Task requirements: Would you please transcribe, exactly as written, the lines of the entries below starting at the one that holds "You are a computer-use agent." and ending at the one that holds "Viewport: 469px width, 267px height.", both included?

Records to process:
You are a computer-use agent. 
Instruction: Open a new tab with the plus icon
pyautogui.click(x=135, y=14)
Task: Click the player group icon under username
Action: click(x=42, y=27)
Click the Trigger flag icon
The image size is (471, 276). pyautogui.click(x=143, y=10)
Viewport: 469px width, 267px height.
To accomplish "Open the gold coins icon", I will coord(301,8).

==

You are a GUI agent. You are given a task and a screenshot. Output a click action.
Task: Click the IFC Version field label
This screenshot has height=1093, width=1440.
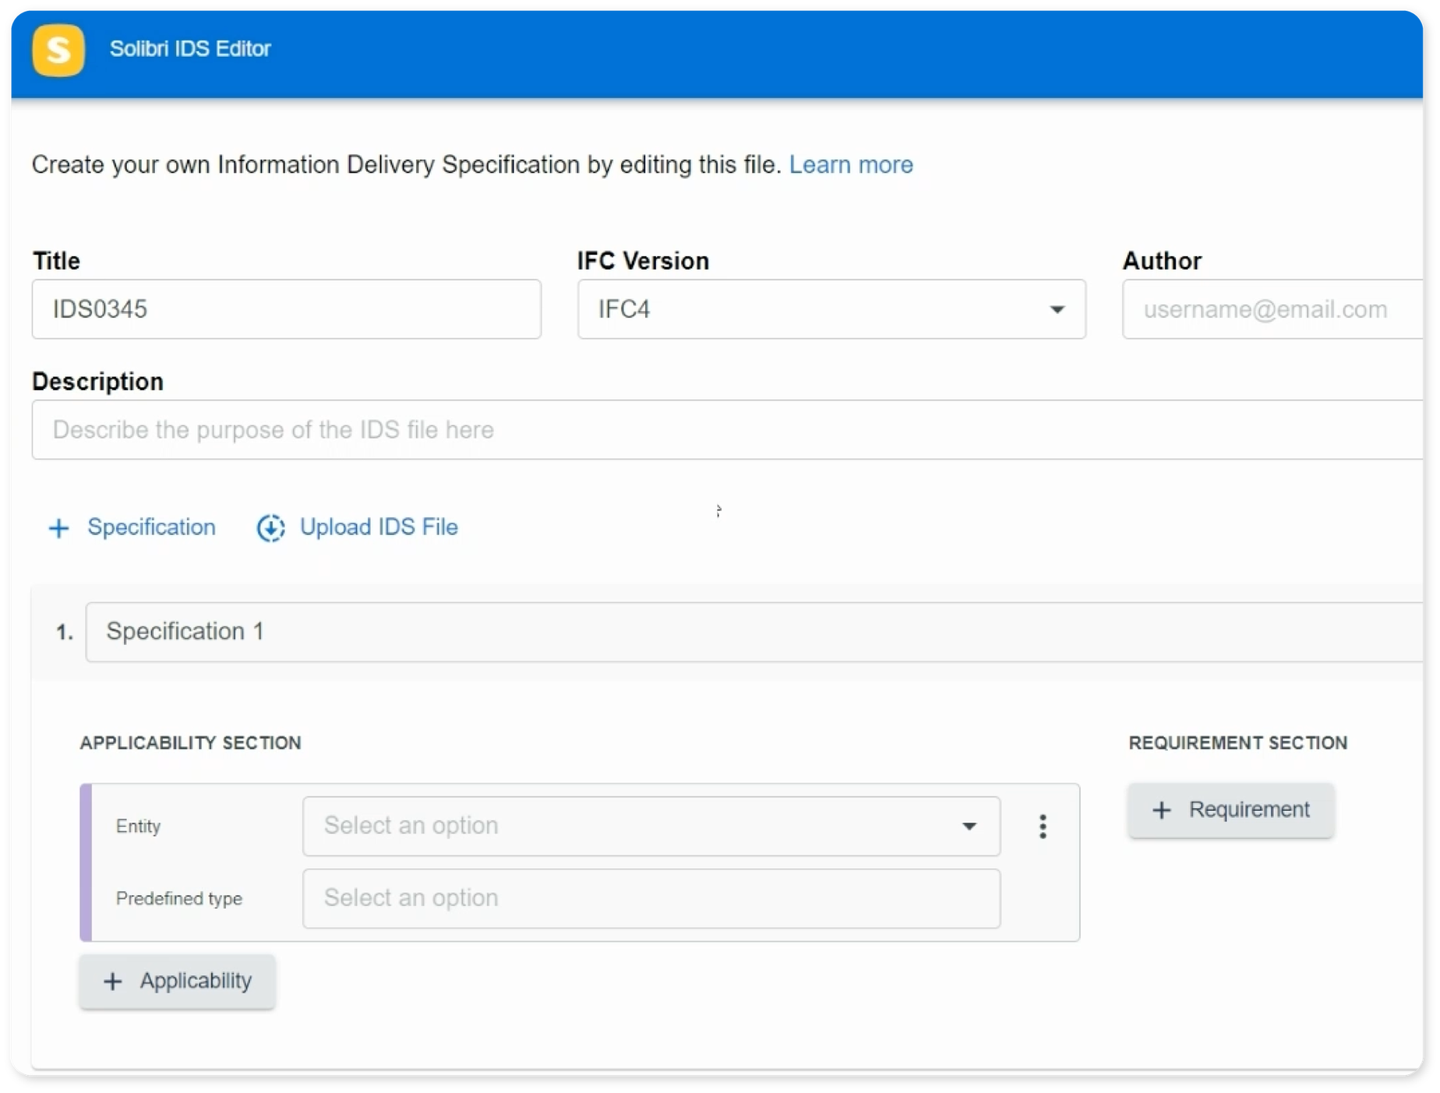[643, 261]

==

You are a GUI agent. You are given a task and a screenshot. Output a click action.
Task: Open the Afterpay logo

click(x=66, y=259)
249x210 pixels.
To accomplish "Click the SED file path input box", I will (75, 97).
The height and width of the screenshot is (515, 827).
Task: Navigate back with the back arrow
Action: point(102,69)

Task output:
You are a computer-use agent. 
Instruction: Open a new tab with the plus icon
pyautogui.click(x=135, y=14)
Task: Click the player group icon under username
Action: click(x=42, y=27)
Click the Trigger flag icon
The image size is (471, 276). pyautogui.click(x=143, y=10)
Viewport: 469px width, 267px height.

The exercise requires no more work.